Author: Alice Taylor
Publisher: Oxford University Press
Published: 2016
Total Pages: 550
ISBN-13: 0198749201
DOWNLOAD EBOOKThe first full-length study of Scottish royal government in the twelfth and thirteenth centuries, detailing how, when, and where the kings of Scotland started ruling through their own officials, developing their own system of courts, and fundamentally extending their power over their own people.

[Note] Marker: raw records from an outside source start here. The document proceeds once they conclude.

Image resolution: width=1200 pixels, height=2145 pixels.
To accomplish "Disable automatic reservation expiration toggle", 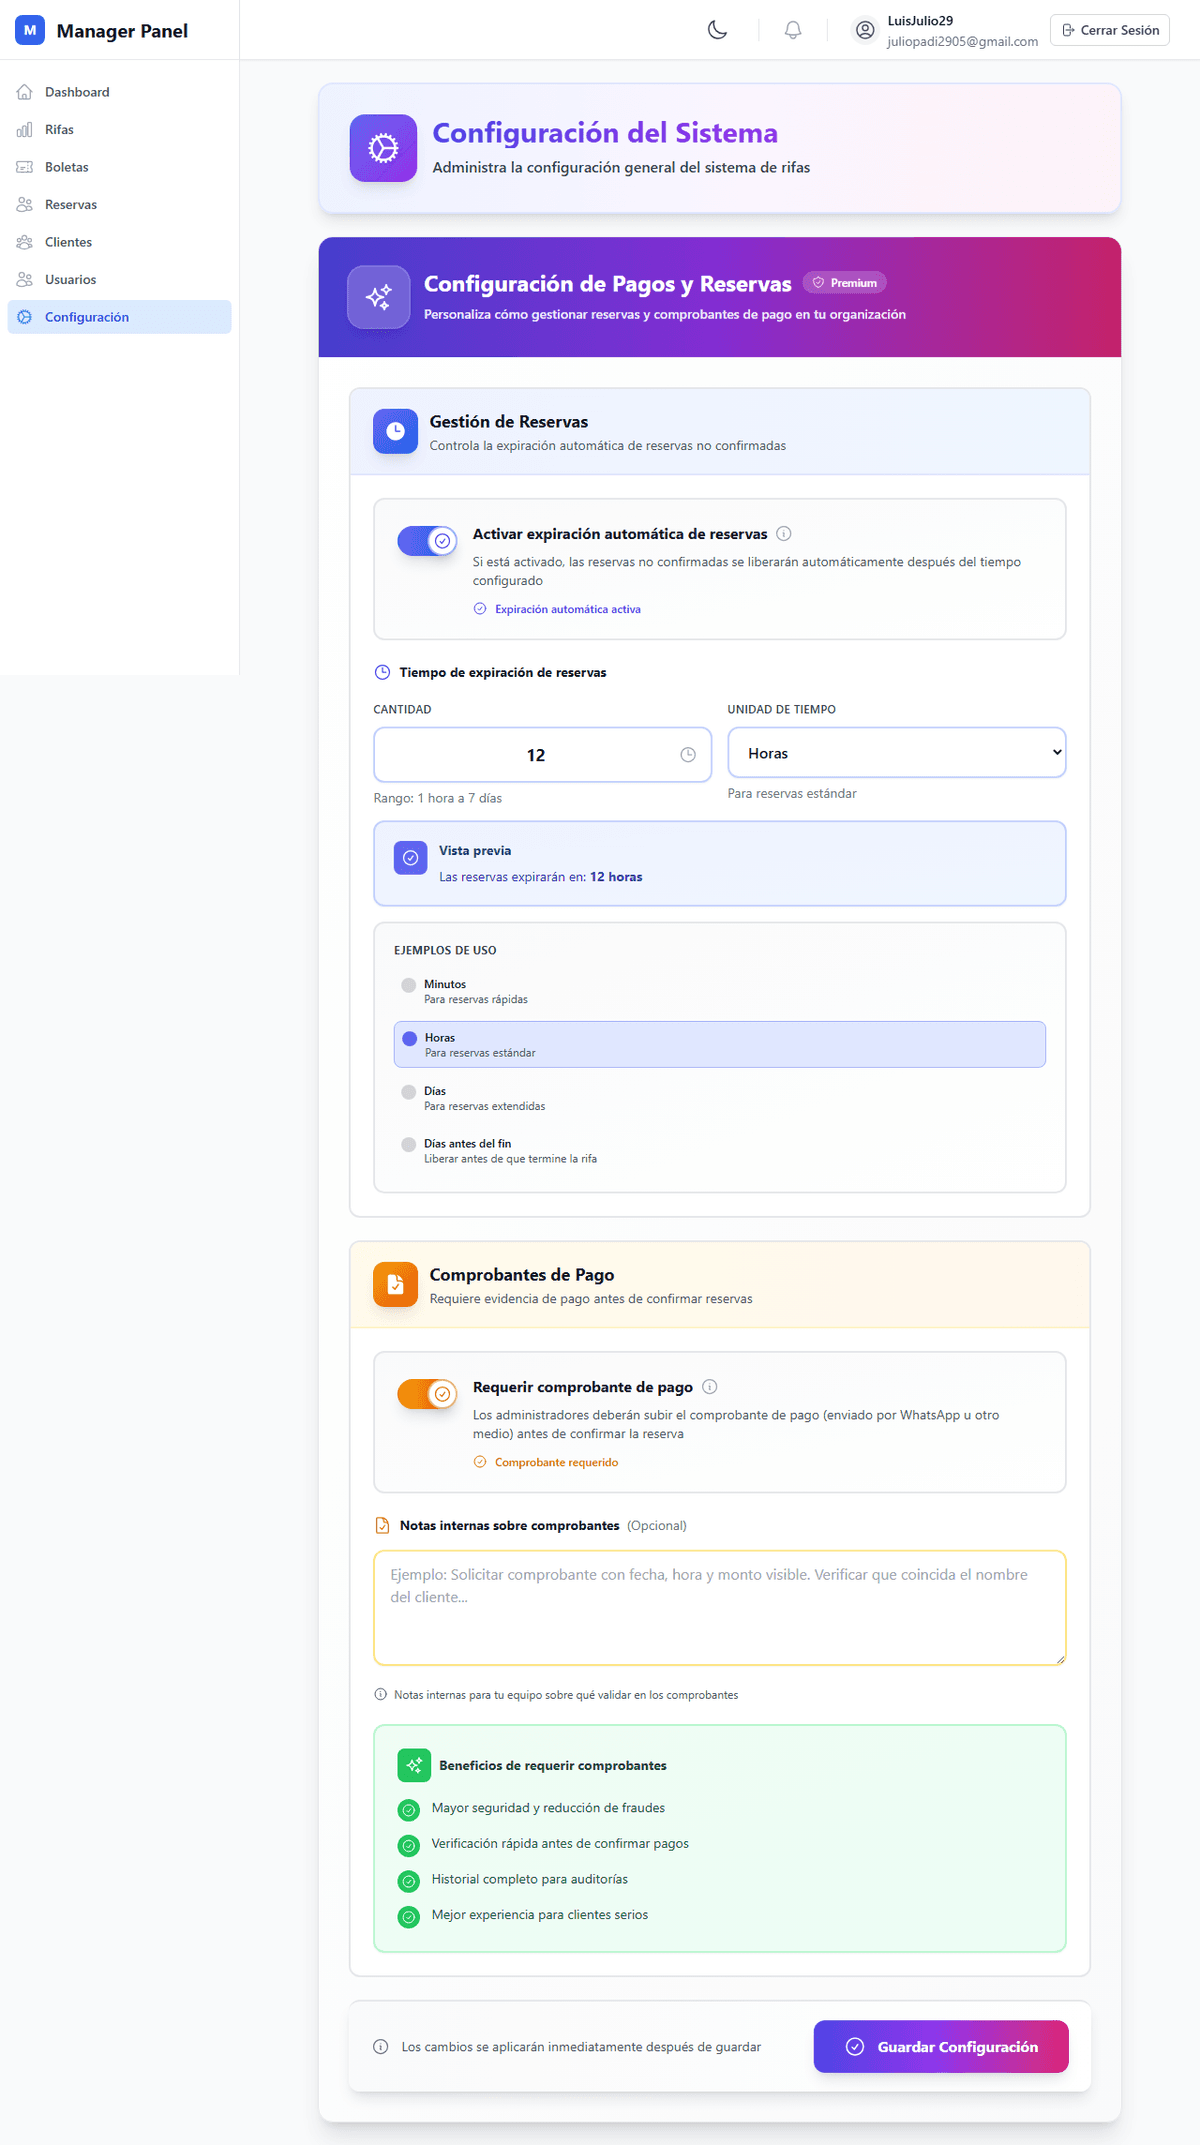I will (427, 541).
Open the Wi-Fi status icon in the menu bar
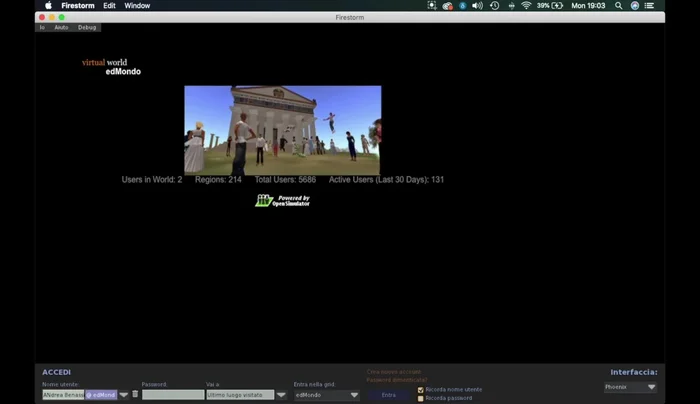The height and width of the screenshot is (404, 700). tap(526, 6)
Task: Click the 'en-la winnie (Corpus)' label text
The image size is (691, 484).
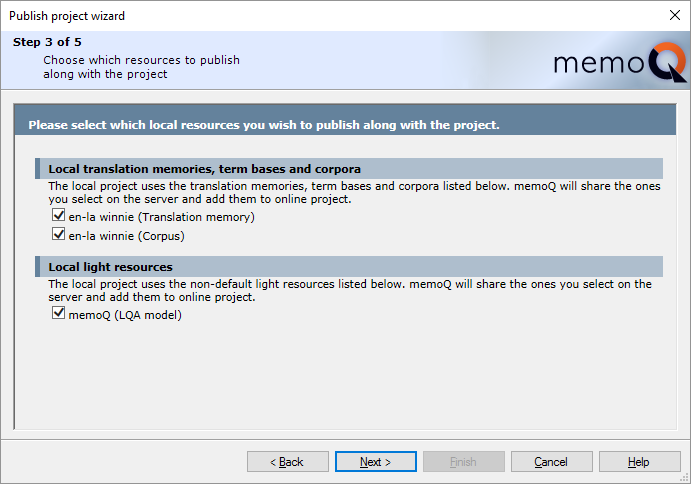Action: click(126, 236)
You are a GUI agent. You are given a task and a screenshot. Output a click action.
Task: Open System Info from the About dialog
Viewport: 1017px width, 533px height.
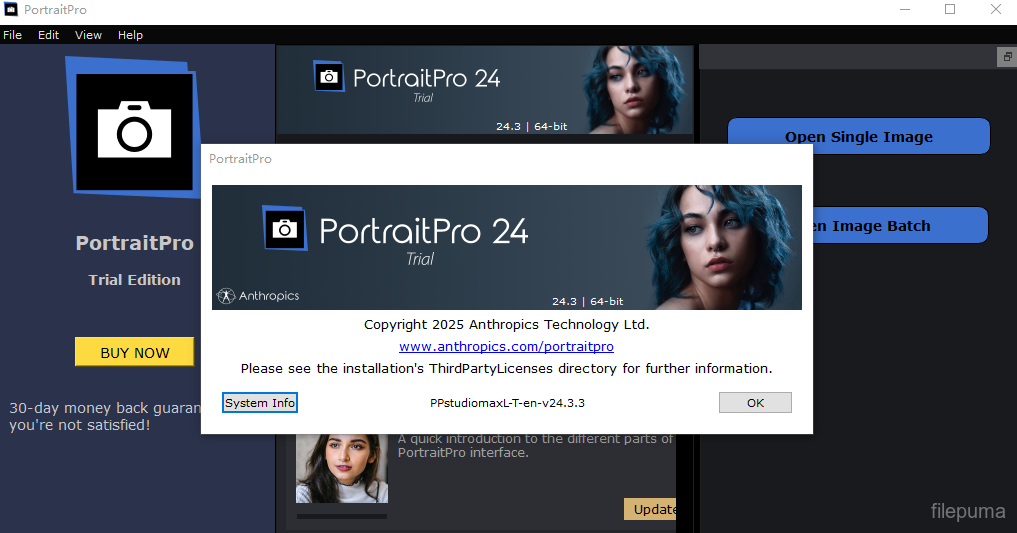260,403
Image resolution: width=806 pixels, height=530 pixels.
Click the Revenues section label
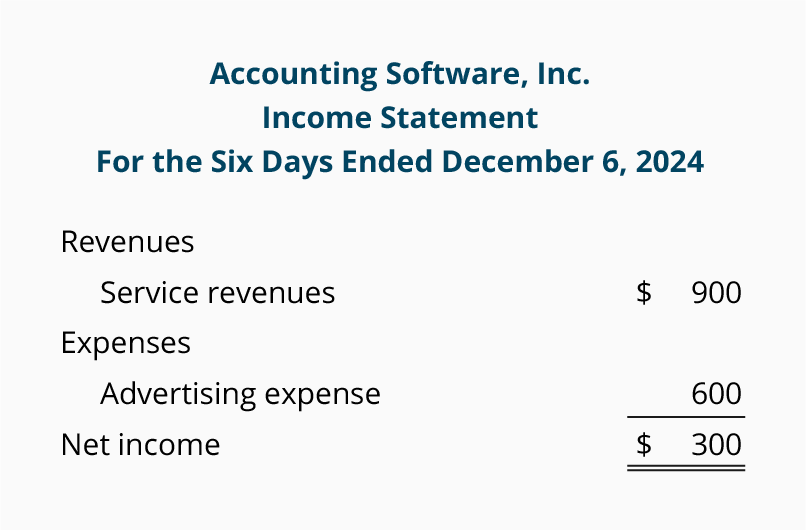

Author: Heikki Pihlajamäki
Publisher: Oxford University Press
Published: 2018-07-04
Total Pages: 1273
ISBN-13: 0191088382
DOWNLOAD EBOOKEuropean law, including both civil law and common law, has gone through several major phases of expansion in the world. European legal history thus also is a history of legal transplants and cultural borrowings, which national legal histories as products of nineteenth-century historicism have until recently largely left unconsidered. The Handbook of European Legal History supplies its readers with an overview of the different phases of European legal history in the light of today's state-of-the-art research, by offering cutting-edge views on research questions currently emerging in international discussions. The Handbook takes a broad approach to its subject matter both nationally and systemically. Unlike traditional European legal histories, which tend to concentrate on "heartlands" of Europe (notably Italy and Germany), the Europe of the Handbook is more versatile and nuanced, taking into consideration the legal developments in Europe's geographical "fringes" such as Scandinavia and Eastern Europe. The Handbook covers all major time periods, from the ancient Greek law to the twenty-first century. Contributors include acknowledged leaders in the field as well as rising talents, representing a wide range of legal systems, methodologies, areas of expertise and research agendas.
Author: Francis Lyall
Publisher: Routledge
Published: 2016-05-05
Total Pages: 326
ISBN-13: 1317166299
DOWNLOAD EBOOKThe interaction of faith and the community is a fundamental of modern society. The first country to adopt Presbyterianism in its national church, Scotland adopted a system of church government, which is now in world-wide use. This book examines the development and current state of Scots law. Drawing on previous material as well as discussing current topical issues, this book makes some comparisons between Scotland and other legal and religious jurisdictions. The study first considers the Church of Scotland, its ’Disruption’ and statutorily recognised reconstitution and then the position of other denominations before assessing the interaction of religion and law and the impact of Human Rights and various discrimination laws within this distinctive Presbyterian country. This unique book will be of interest to both students and lecturers in constitutional and civil law, as well as historians and ecclesiastics.